Itaconate and its derivatives, 4-OI and DMI, promote the transformation of microglia from the M1 to the M2 phenotype, not only through transient metabolic signaling, but also by establishing a robust ‘metabolic–epigenetic axis’ that stabilizes cell identity. This process intrinsically links metabolic reprogramming to chromatin remodeling (54). Mechanistically, the inhibition of SDH and the resulting metabolic shift regulate key epigenetic enzymes that suppress succinate-dependent histone demethylases (e.g., JMJD3) to epigenetically silence pro-inflammatory loci (e.g., IL-1b and TNF) (1, 55), whereas Nrf2 activation recruits histone acetyltransferases (HATs) to anti-inflammatory promoters (56). Crucially, redirected metabolism provides essential substrates for these modifications; accelerated glycolysis and fatty acid oxidation increase the intracellular pools of acetyl-CoA, lactate, and α-ketoglutarate (15). These metabolites fuel histone acetylation, novel histone lactylation (e.g., H3K18la), and TET-mediated DNA demethylation, respectively, which collectively maintain the open chromatin state of M2-associated genes (Arg1 and IL-10) (57, 58). This coordinated network, reinforced by the Irg1-itaconate feedback loop and STAT6 signaling, effectively locks microglia into a long-term neuroprotective M2 state (59, 60).

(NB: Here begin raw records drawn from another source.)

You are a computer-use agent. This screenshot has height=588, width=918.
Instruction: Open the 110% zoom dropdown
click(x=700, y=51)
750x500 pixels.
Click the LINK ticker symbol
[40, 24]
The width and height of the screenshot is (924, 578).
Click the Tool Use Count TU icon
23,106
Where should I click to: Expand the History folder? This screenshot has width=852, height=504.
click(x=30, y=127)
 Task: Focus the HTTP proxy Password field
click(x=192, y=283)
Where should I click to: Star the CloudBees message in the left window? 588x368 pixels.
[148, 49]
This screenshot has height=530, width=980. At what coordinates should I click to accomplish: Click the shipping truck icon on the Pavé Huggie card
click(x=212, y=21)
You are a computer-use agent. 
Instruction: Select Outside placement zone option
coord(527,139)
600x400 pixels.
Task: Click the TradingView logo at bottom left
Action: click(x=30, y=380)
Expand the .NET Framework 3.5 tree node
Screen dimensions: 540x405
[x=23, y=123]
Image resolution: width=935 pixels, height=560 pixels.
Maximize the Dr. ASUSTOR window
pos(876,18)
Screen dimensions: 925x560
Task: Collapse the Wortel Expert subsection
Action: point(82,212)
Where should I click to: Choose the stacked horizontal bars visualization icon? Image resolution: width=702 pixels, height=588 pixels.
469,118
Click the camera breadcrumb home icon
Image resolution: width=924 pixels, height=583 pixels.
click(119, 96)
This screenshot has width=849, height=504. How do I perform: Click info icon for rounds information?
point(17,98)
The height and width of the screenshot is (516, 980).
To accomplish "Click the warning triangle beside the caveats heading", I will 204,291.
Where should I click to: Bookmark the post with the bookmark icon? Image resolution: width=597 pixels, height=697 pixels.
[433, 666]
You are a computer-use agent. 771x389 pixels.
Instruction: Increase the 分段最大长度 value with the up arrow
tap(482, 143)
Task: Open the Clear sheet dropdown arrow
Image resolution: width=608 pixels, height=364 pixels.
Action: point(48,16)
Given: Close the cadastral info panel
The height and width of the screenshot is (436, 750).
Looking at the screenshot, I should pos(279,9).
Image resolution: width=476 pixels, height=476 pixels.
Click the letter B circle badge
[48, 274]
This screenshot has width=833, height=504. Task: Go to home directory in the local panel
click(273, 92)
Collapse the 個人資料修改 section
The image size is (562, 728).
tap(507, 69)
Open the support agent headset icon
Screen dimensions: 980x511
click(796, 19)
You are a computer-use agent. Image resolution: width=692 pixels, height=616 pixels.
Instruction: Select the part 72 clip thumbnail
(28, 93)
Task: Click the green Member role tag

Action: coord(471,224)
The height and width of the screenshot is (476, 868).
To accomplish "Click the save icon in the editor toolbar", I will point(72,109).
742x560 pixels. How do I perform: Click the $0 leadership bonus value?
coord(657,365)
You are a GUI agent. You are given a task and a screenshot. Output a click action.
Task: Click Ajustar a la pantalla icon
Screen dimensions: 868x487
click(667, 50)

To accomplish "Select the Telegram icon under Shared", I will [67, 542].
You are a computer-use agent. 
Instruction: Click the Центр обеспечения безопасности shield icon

Specific molecular mechanisms of metabolic control of microglia activation by itaconate and its derivatives
5
Rather than acting on a single target, itaconate and its derivatives exert a broad regulatory influence that integrates metabolic control, inflammasome inhibition, inflammatory signaling modulation, and antioxidant defense activation (1, 15). Collectively, these mechanisms reshape microglial responses, reduce neuroinflammation, and protect neural tissues under ischemia, trauma, and neurodegeneration conditions. The regulatory cascade begins with SDH inhibition and the subsequent reduction in mitochondrial ROS production, which forms the metabolic basis for downstream immune regulation. This metabolic shift directly affects NLRP3 inflammasome activity, thereby limiting pyroptosis and the release of pro-inflammatory cytokines (14, 61). Concurrently, itaconate and its derivatives suppress the NF-κB signaling pathway, attenuating the transcriptional priming of inflammatory mediators (60). Finally, through the activation of the Nrf2 pathway and upregulation of downstream targets, such as heme oxygenase-1 (HO-1), itaconate strengthens antioxidant capacity and promotes cellular resilience (53) (Figure 2).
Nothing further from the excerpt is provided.